→ Input data
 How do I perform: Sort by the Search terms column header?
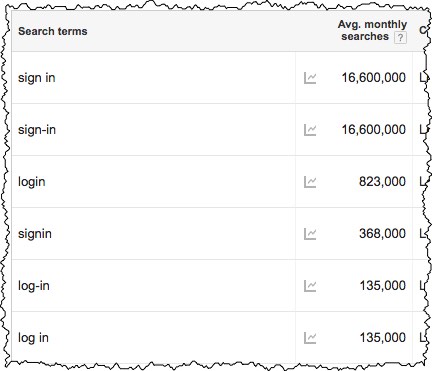pyautogui.click(x=53, y=31)
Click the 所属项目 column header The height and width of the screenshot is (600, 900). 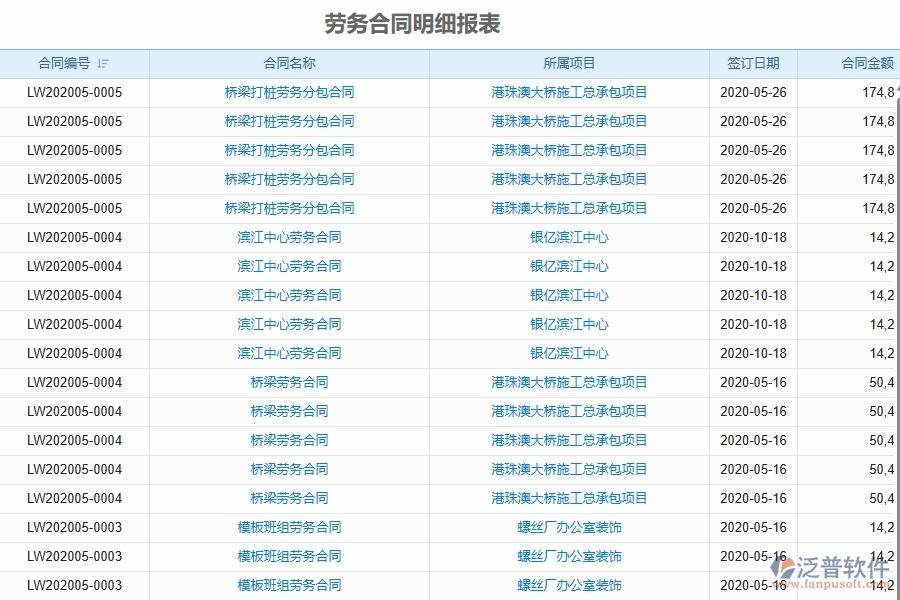point(569,62)
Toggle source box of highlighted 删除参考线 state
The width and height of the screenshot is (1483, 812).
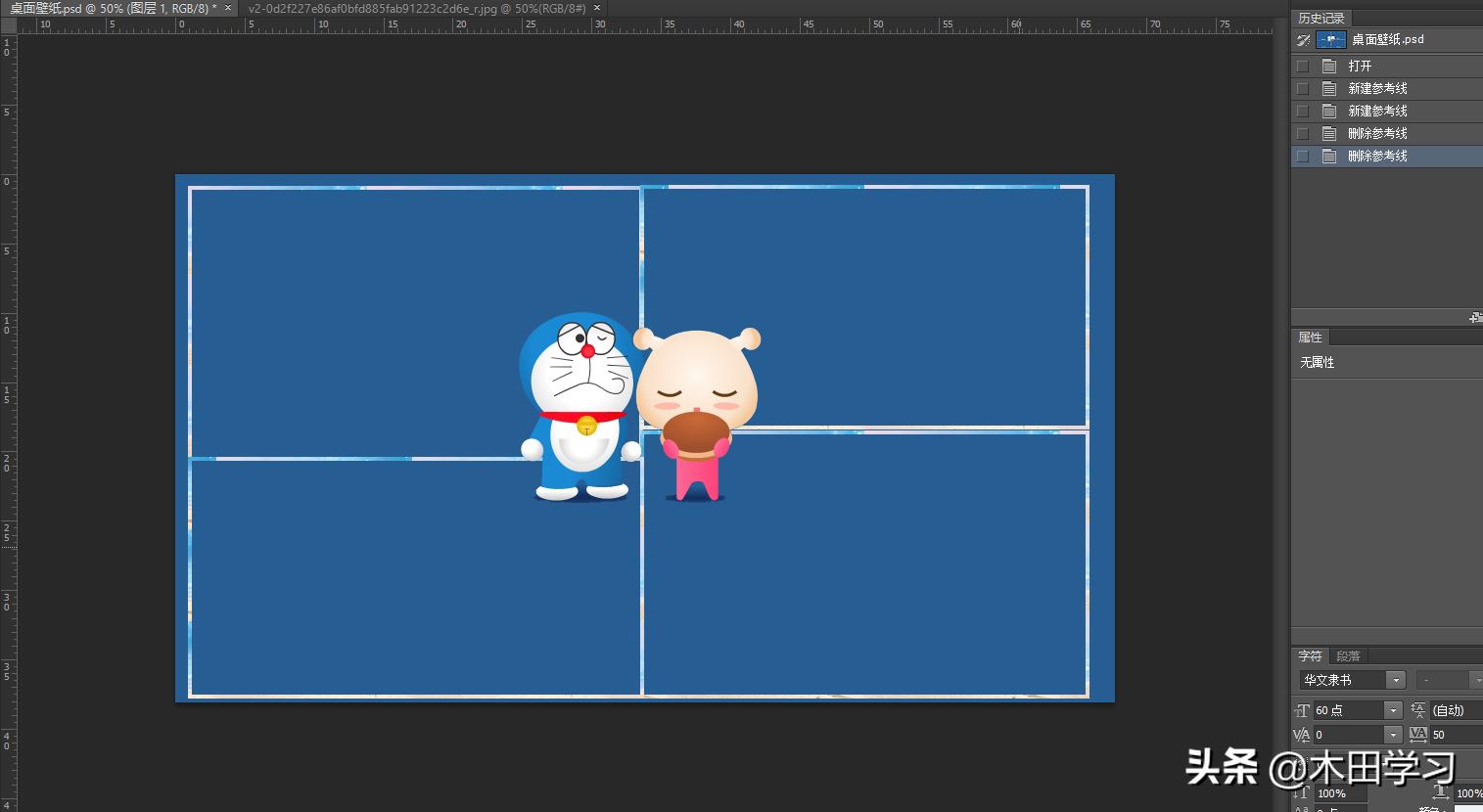[1303, 157]
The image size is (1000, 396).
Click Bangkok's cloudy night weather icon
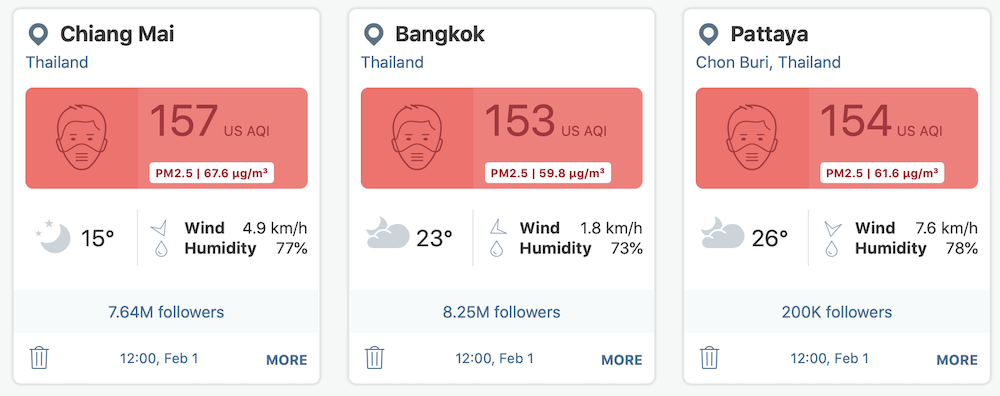pos(388,233)
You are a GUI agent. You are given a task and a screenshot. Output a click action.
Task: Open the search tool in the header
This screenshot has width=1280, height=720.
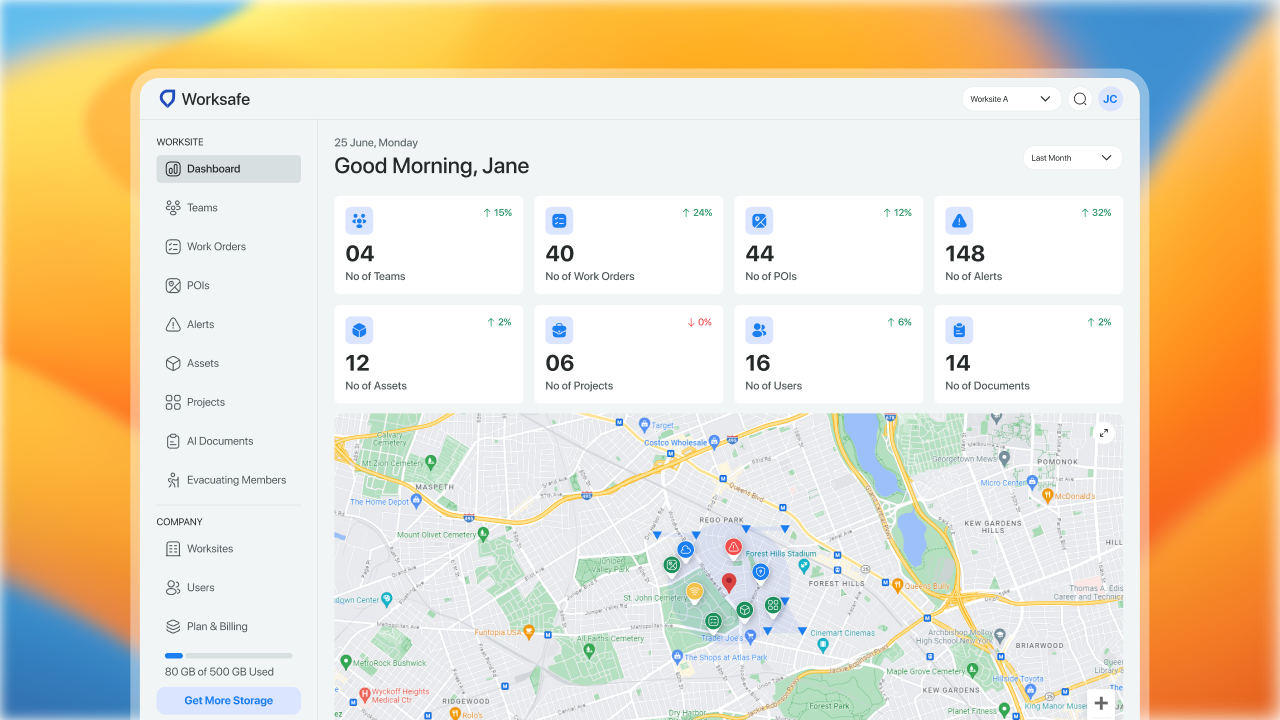click(x=1079, y=99)
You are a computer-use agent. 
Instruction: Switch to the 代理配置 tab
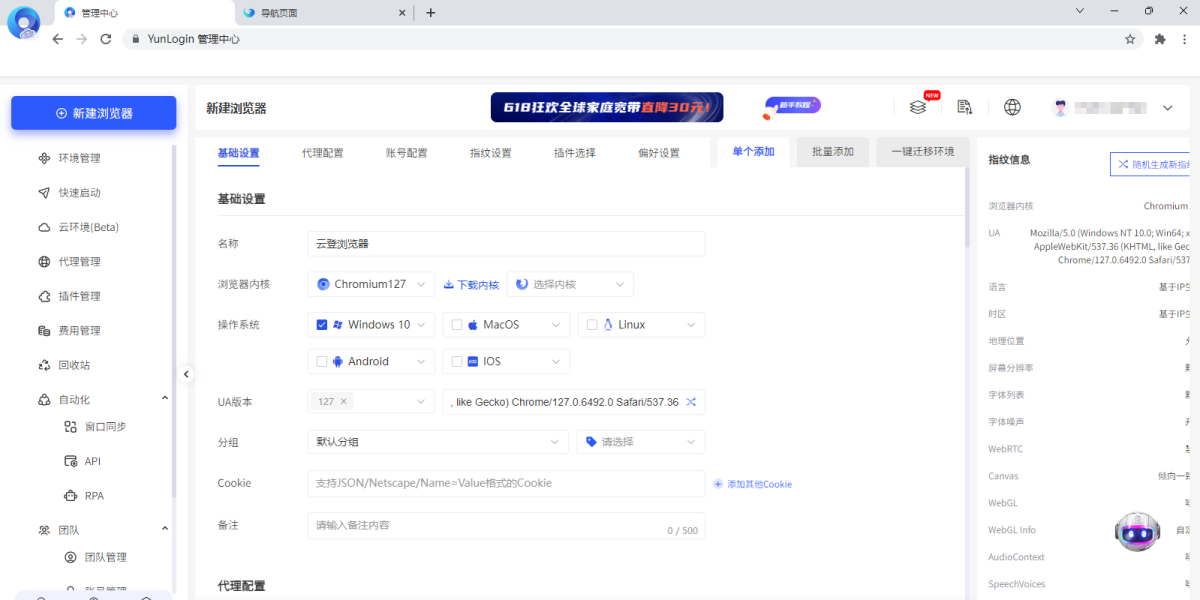point(324,153)
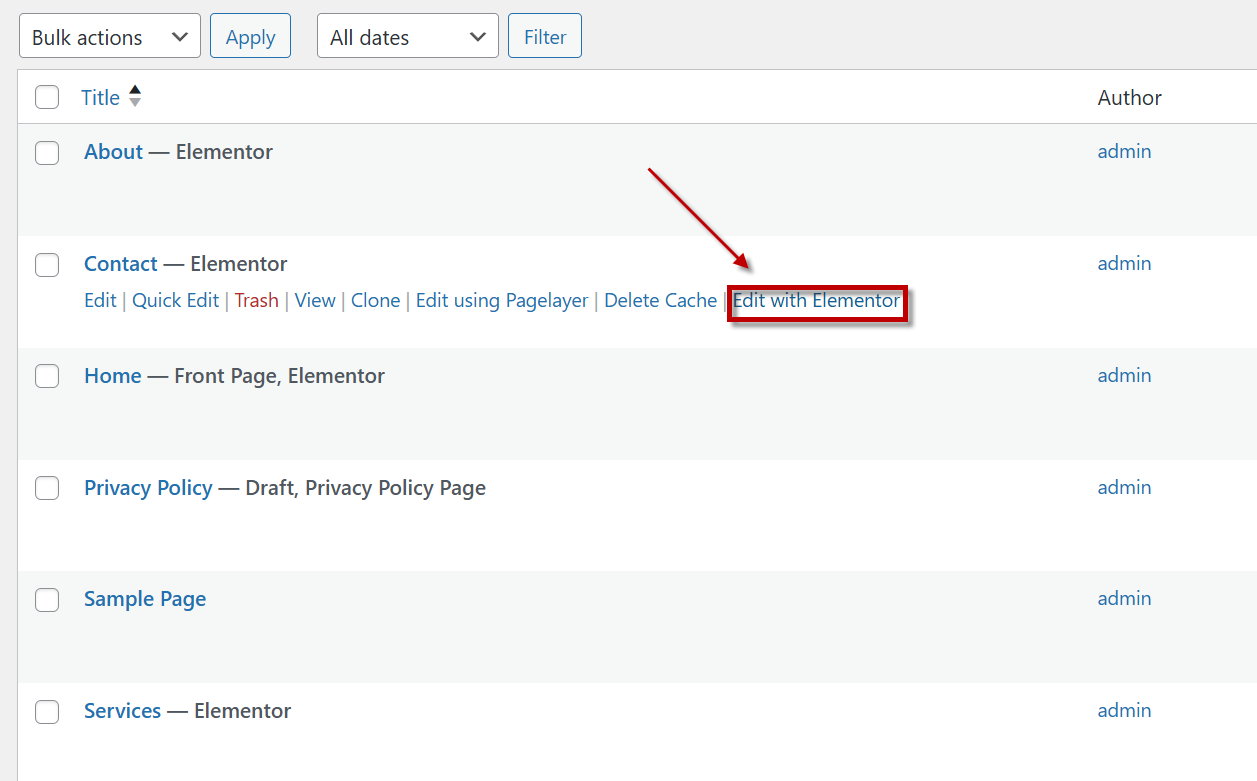This screenshot has height=781, width=1257.
Task: View the Contact page
Action: coord(315,301)
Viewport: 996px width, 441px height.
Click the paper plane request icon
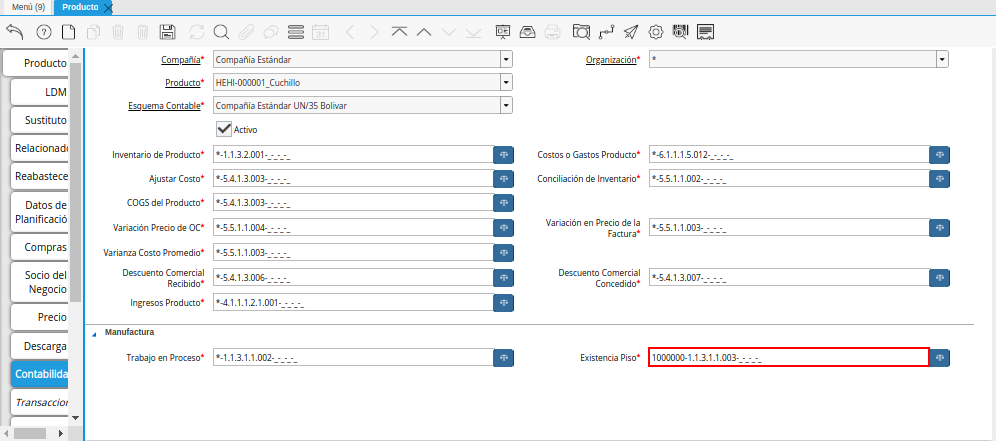click(x=631, y=32)
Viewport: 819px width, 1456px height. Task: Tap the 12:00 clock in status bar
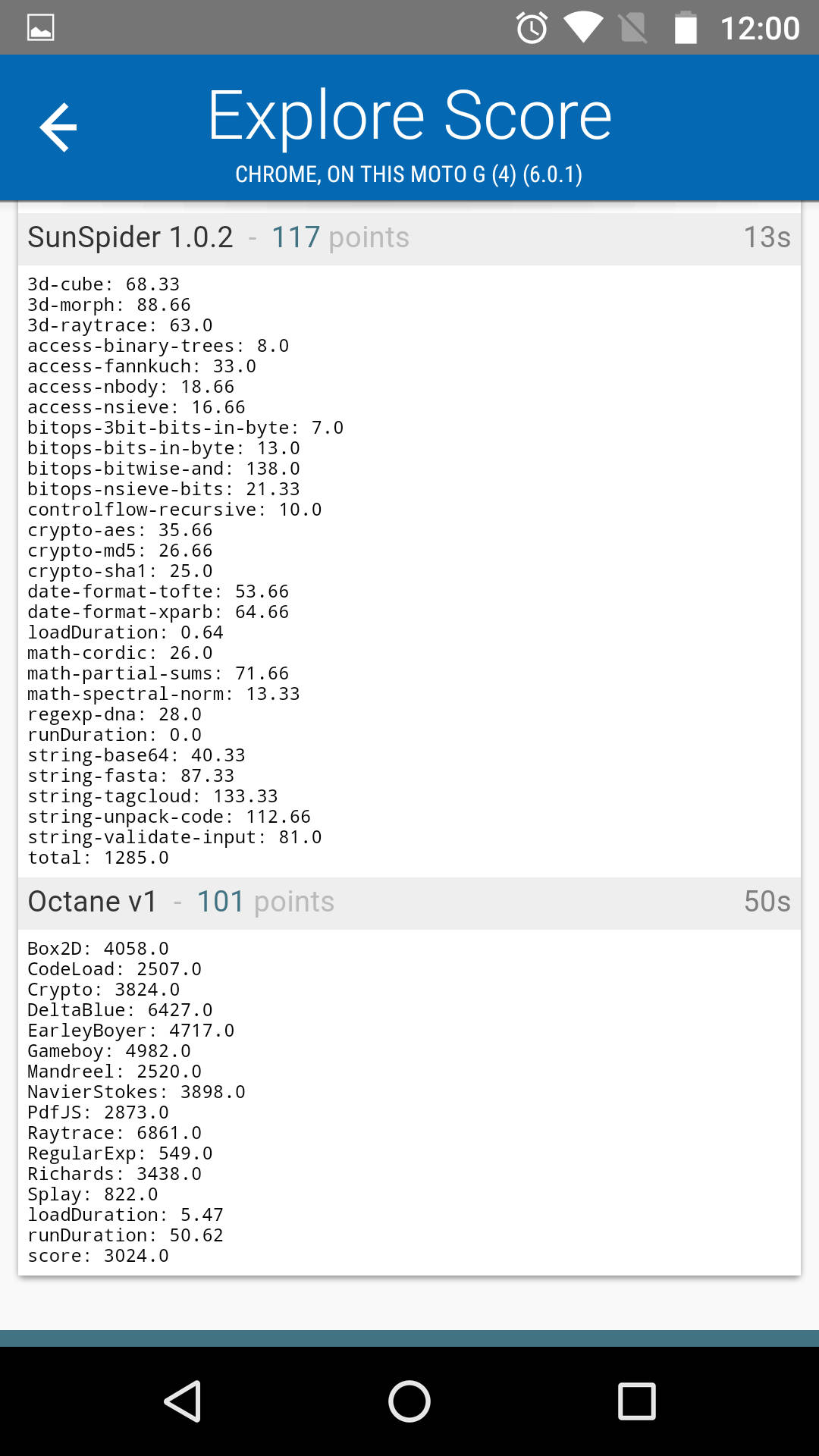(x=760, y=29)
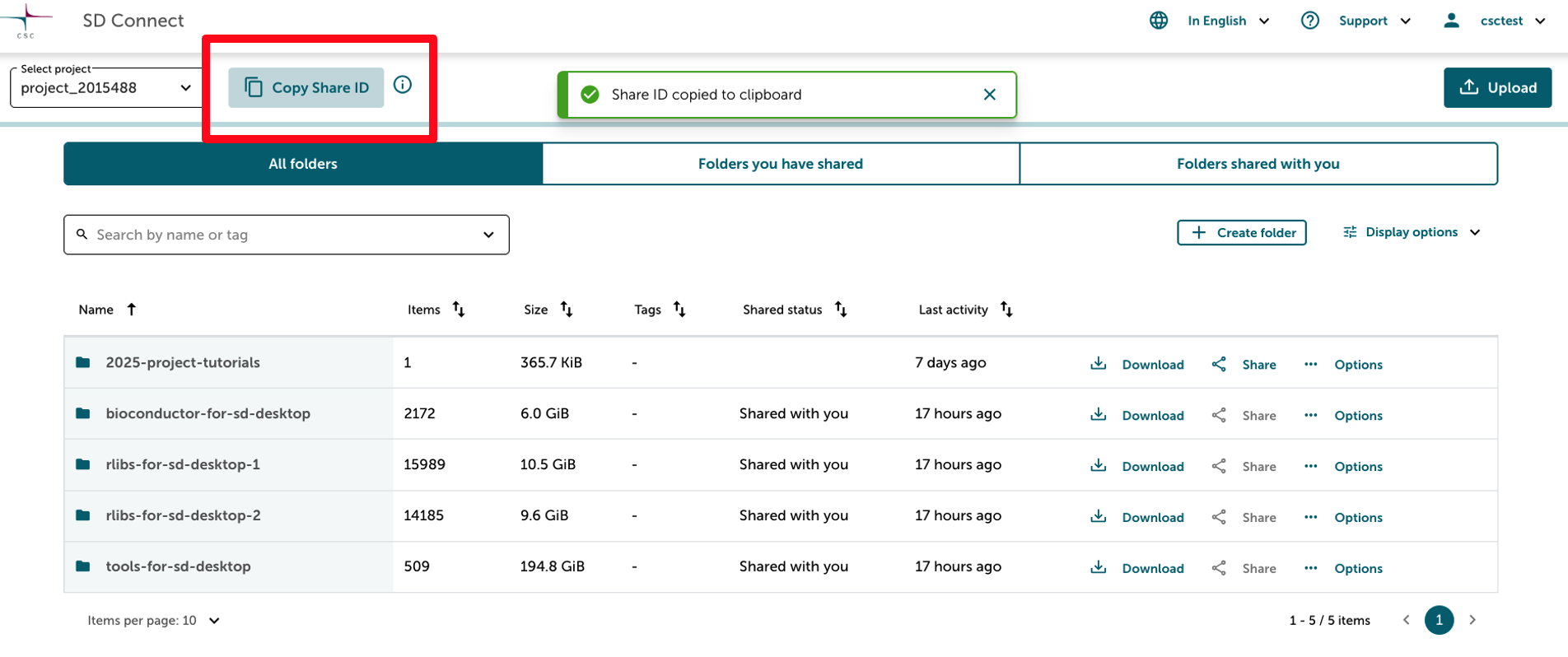Switch to Folders shared with you tab
Screen dimensions: 1568x657
tap(1258, 164)
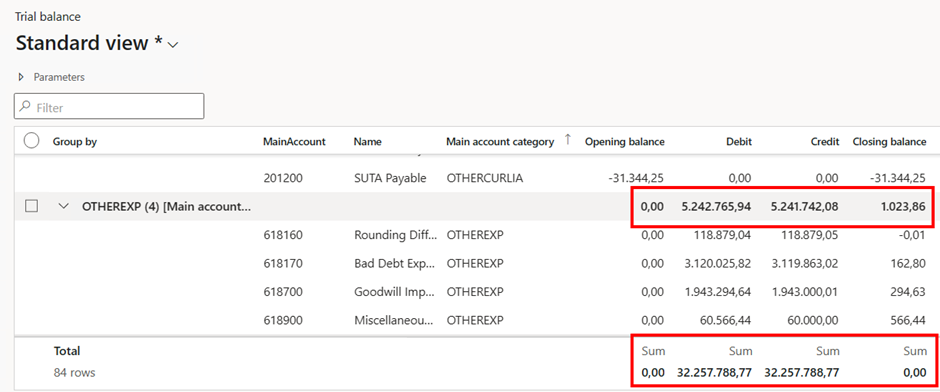Click the Debit column header

(x=740, y=142)
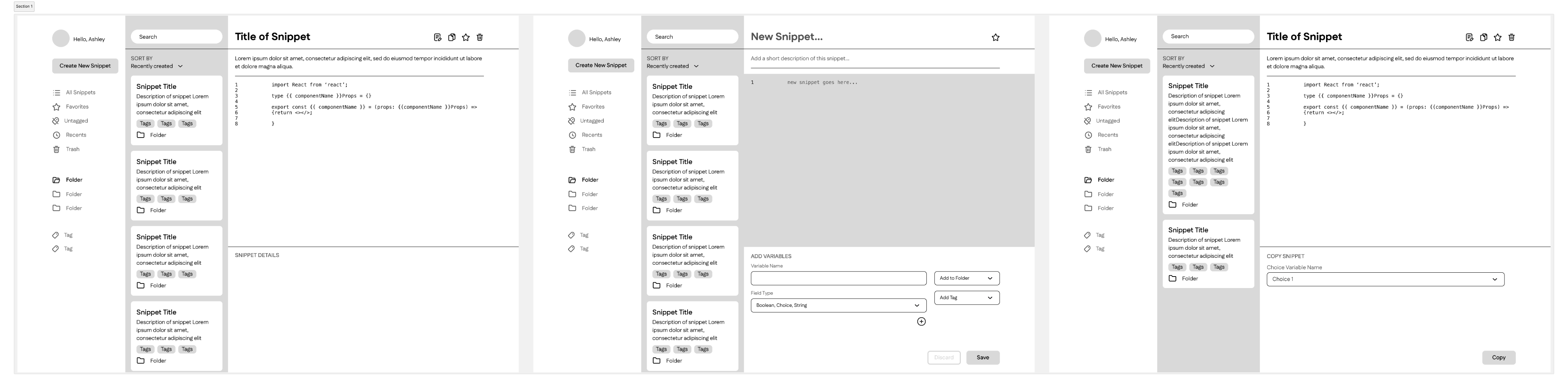
Task: Click Ashley's avatar circle in the leftmost frame
Action: click(61, 38)
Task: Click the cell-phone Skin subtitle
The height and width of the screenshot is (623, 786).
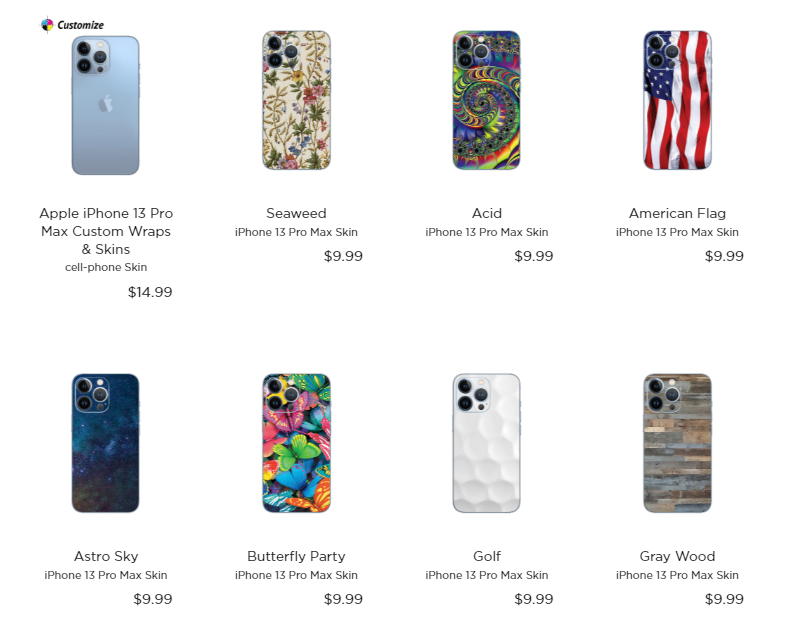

→ Brief
Copy only what lies between the line with "Toggle source box of highlighted 删除参考线 state" and the line with "You are a computer-use agent.", those two lines included, exactly as given above; pictures stay out.

→ The answer
Toggle source box of highlighted 删除参考线 state
The width and height of the screenshot is (1483, 812).
[1303, 157]
The image size is (1000, 396).
Click Bangkok's cloudy night weather icon
pos(388,233)
You are a GUI agent. You are given a task and a screenshot. Output a click action.
Task: Open the search tool in the header
This screenshot has width=1280, height=720.
click(x=1079, y=99)
You are a computer-use agent. 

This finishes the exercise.